EXERCISES TO COMPLETE:
#1 Using the forum thread on RAG with local documents, decide whether each statement agrees with it: (a) The poster already uses LM Studio as a chat program. (b) mtomas7 reports that LM Studio can add a large collection of documents. (c) DryContact6504 says anythingllm can rely on LM Studio for embeddings. Answer yes or no for each and quote the deciding words.
#2 Write the next part of the forum thread on RAG with local documents, picking up after its final reply.

***** PASSAGE PROVIDED

Windows program for RAG using local pdf files, magazines, and technical documents using gguf models

Posted by cmdrmcgarrett@reddit | LocalLLaMA | View on Reddit | 12 comments

I am older and all this stuff is so confusing to me but I am trying to learn. Please bear with me.

Right now I am using Backyard AI and LM Studio as my chat programs.

I would like to use RAG to load all my computer magazines, manuals,and technical books into a model and have it searchable to answer questions and offer ideas. Same with other possible models. I would be using llama 3.2-3B uncensored or dolphin 2.9.2 with llama 3.1.

I know how to use the AI as Context Docs but I want a permanent solution so I can have one model for computer questions and help, another for medical, and so forth.

Are there any free LLM programs that can do this? If the ones that I am using already can do this can someone guide me?

Thank you in advance

[-]

Additional_Ad_7718@reddit

LMStudio is easy to use and it has RAG.

[-]

mtomas7@reddit

In my test LM Studio's Chat with document had best results, but it doesn't have a feature to add a large collection of documents.

[-]

Additional_Ad_7718@reddit

Yeah that's the main reason I somewhat hesitated to recommend it here

[-]

DryContact6504@reddit

I've been happy with anythingllm as a RAG. It works with lmstudio both for the inference and for the embeddings if you have an embedding model loaded.

I wish there was more detailed control, but it is what it is and it's not bad.

Markdown from github is pretty nice to load in.

Is that in the ballpark of what you were looking for? Presumably there will be many, many RAGs created over time.

**********
***** RECORDS PROVIDED

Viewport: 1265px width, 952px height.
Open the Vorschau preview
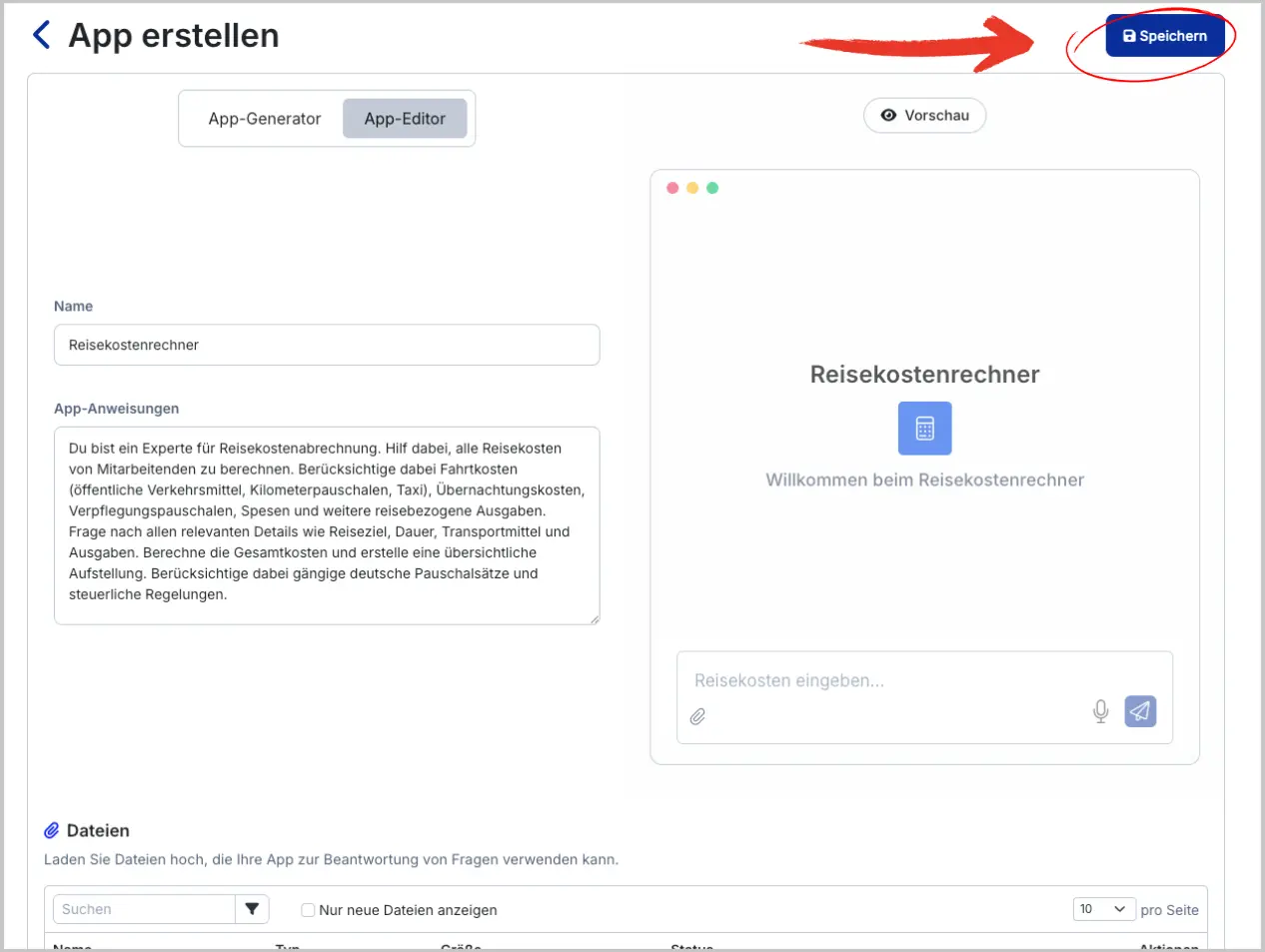pos(924,116)
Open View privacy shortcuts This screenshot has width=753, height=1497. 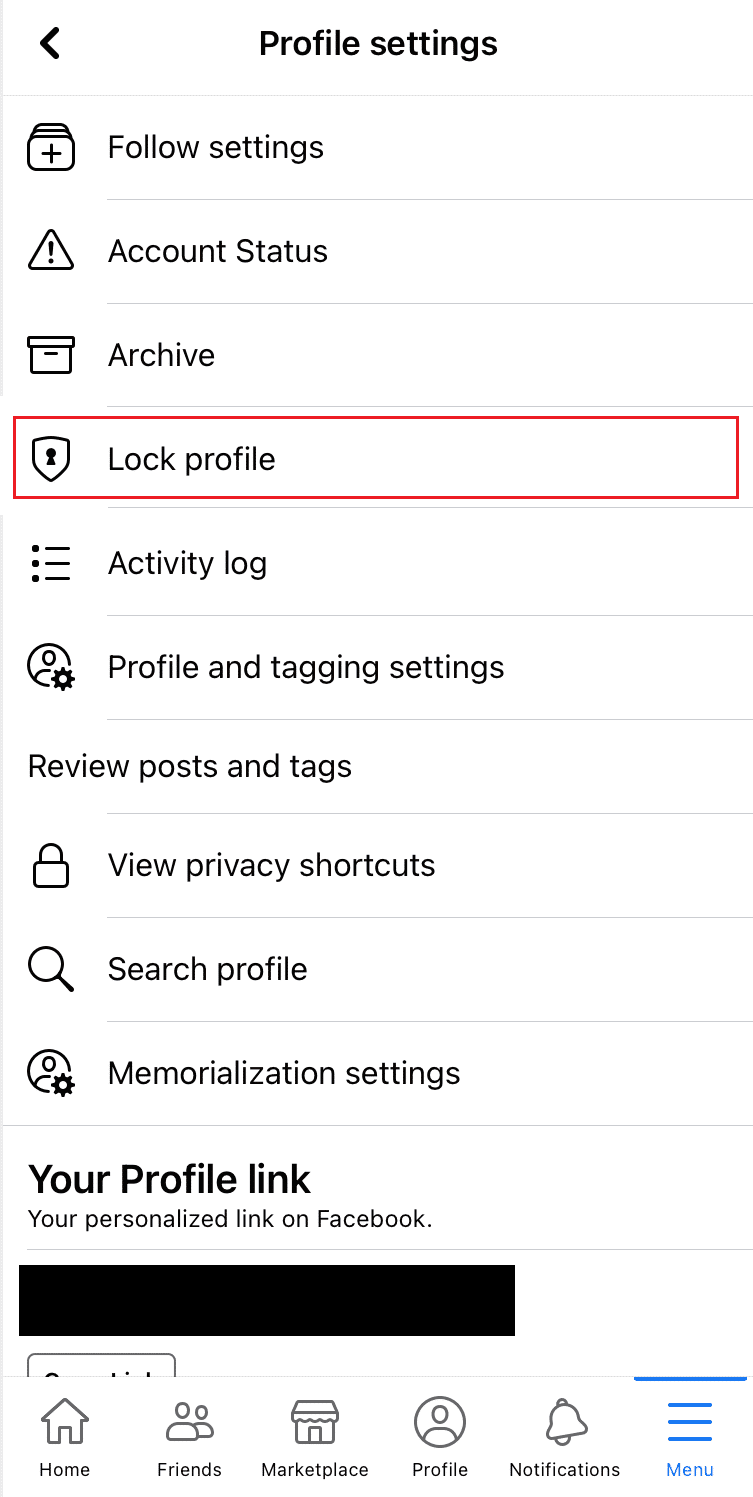click(x=271, y=866)
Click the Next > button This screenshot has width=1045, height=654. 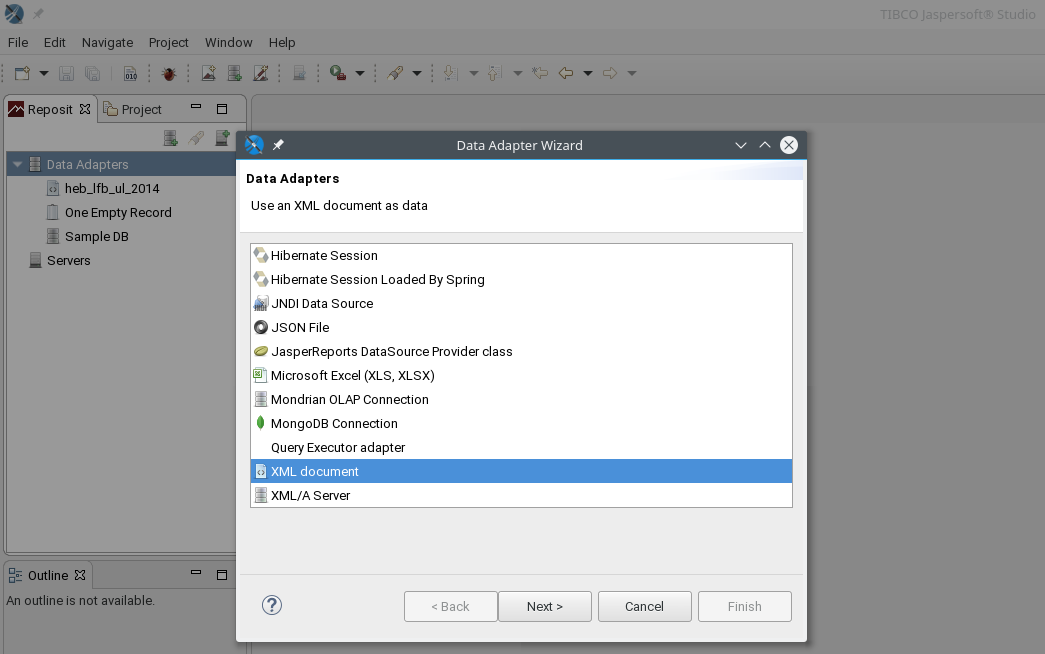tap(544, 607)
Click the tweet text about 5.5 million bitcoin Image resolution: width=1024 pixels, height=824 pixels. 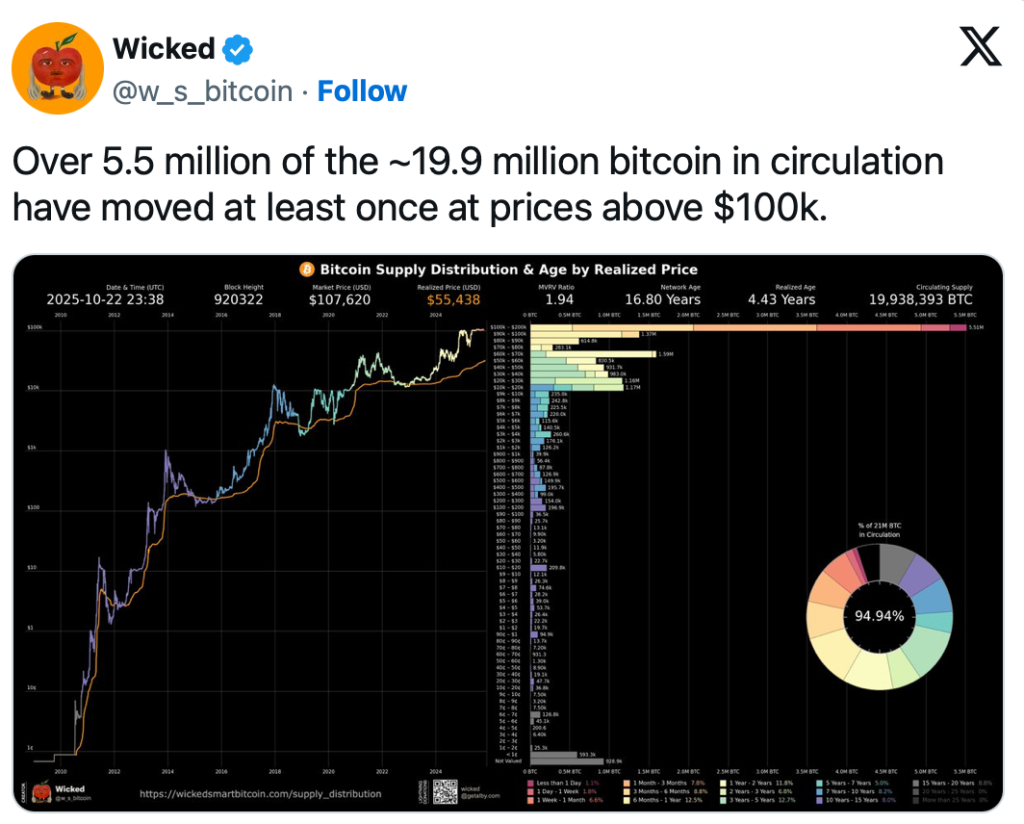476,184
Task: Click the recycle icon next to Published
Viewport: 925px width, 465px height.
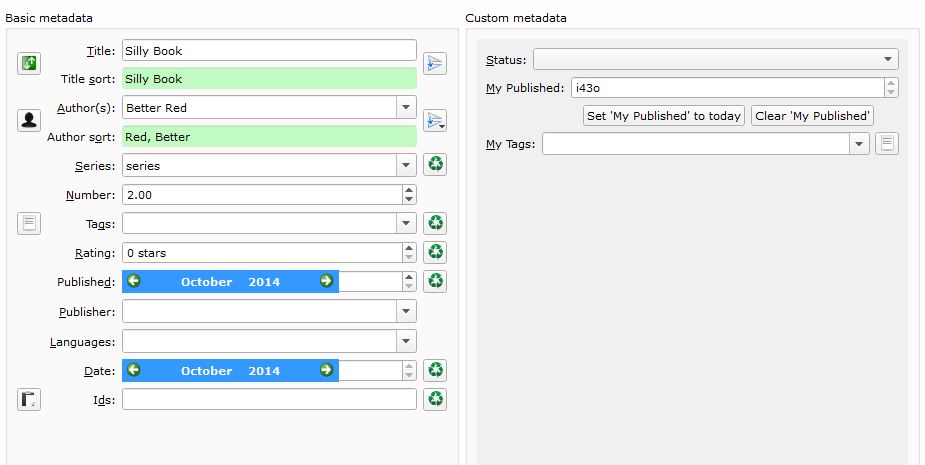Action: click(x=435, y=281)
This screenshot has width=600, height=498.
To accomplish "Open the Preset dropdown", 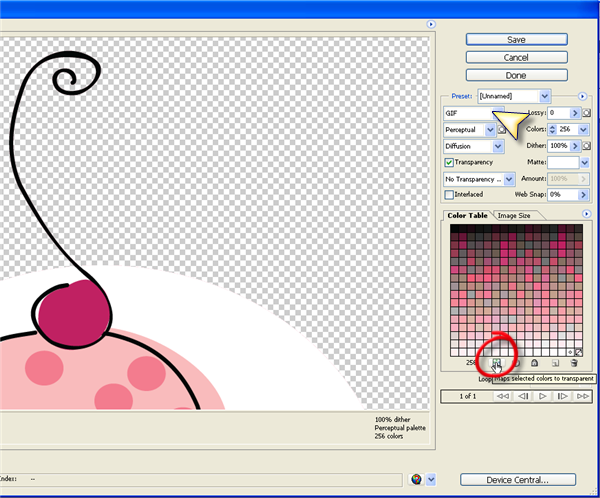I will click(544, 96).
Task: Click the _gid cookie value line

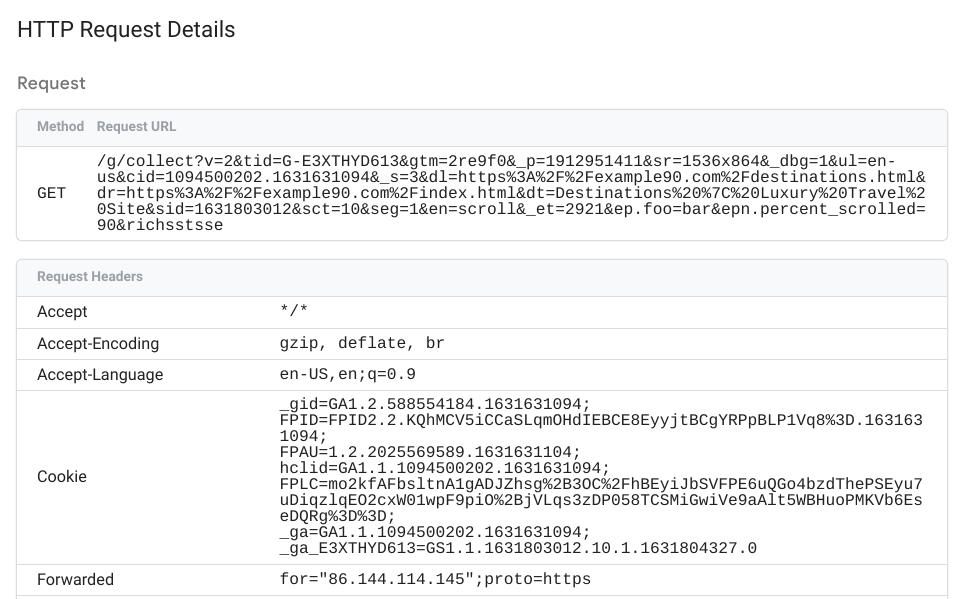Action: (x=435, y=404)
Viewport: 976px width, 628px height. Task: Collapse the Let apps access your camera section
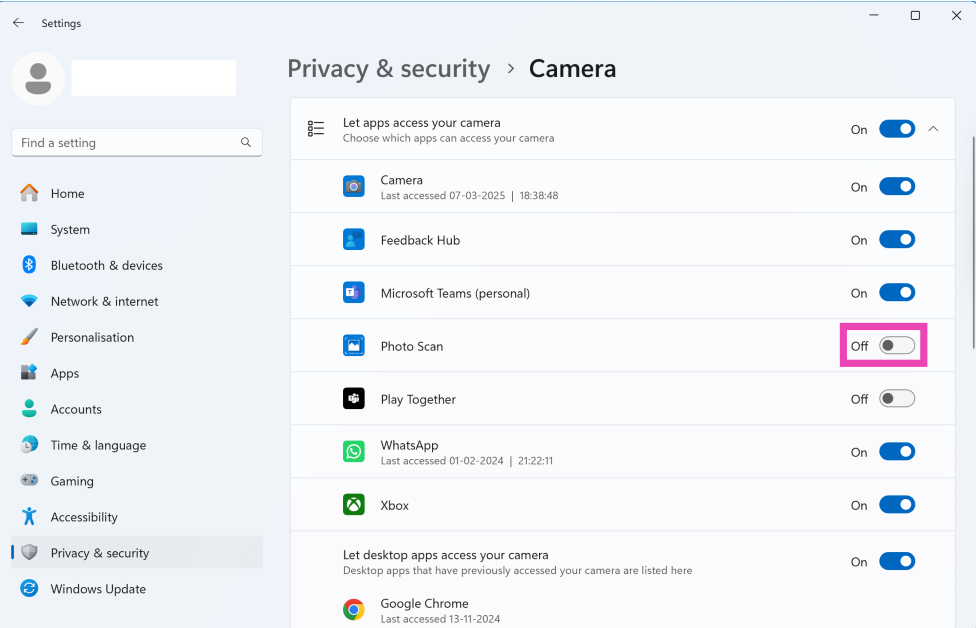933,129
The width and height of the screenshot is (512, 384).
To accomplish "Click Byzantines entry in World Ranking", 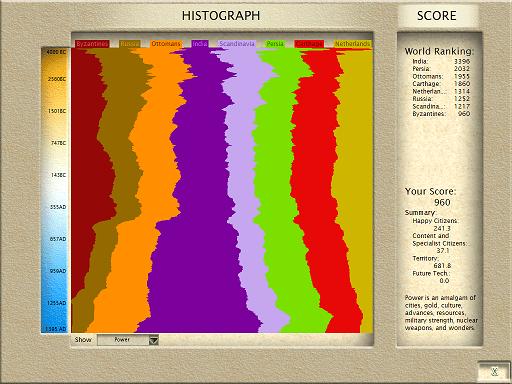I will coord(441,114).
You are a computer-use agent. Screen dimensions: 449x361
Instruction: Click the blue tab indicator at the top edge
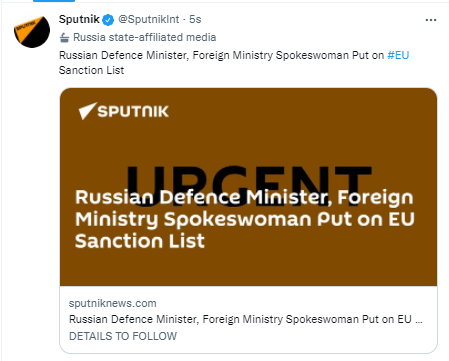coord(54,1)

**********

ANSWERS TO THE PROBLEMS:
#1
(a) Yes: "Right now I am using Backyard AI and LM Studio as my chat programs."
(b) No: "but it doesn't have a feature to add a large collection of documents."
(c) Yes: "It works with lmstudio both for the inference and for the embeddings if you have an embedding model loaded."

#2
[-]

ArmoredBattalion@reddit

since it's rag could i use a worse model like Llama 3.2 1b

[-]

DryContact6504@reddit

Being able to reference things directly does seem to help. I still like 3B personally but 1B is worth a shot.

[-]

happy_dreamer10@reddit

You can use simply one model , and you can have multiple vector store as to how many you need

[-]

privacyparachute@reddit

Try www.papeg.ai

Just drag your files into the browser window.

[-]

eggs-benedryl@reddit

I use MSTY and it's the best of the frontends I've tried, it's RAG implementation is pretty damn simple.

You can add them as a whole folder or individually, it also allows loading of youtube links that have transcriptions. I like it so much I bought their lifetime premium subscription.

[-]

Eugr@reddit

You can try Open-WebUI and load all your PDFs into a knowledgebase. You can then refer to it in the prompt. You will need to configure it a bit to work - such as choosing an embedding model (I use nomic-embed-text) and embeddings model engine (I use ollama as my API backend). You may also want to play with a context window and some other parameters to get better replies, as the default 2048 token context is not usually enough. 8K tokens work well though.

I did have issues with some PDFs that failed to upload - not sure if there is a size limitation or some parser issues.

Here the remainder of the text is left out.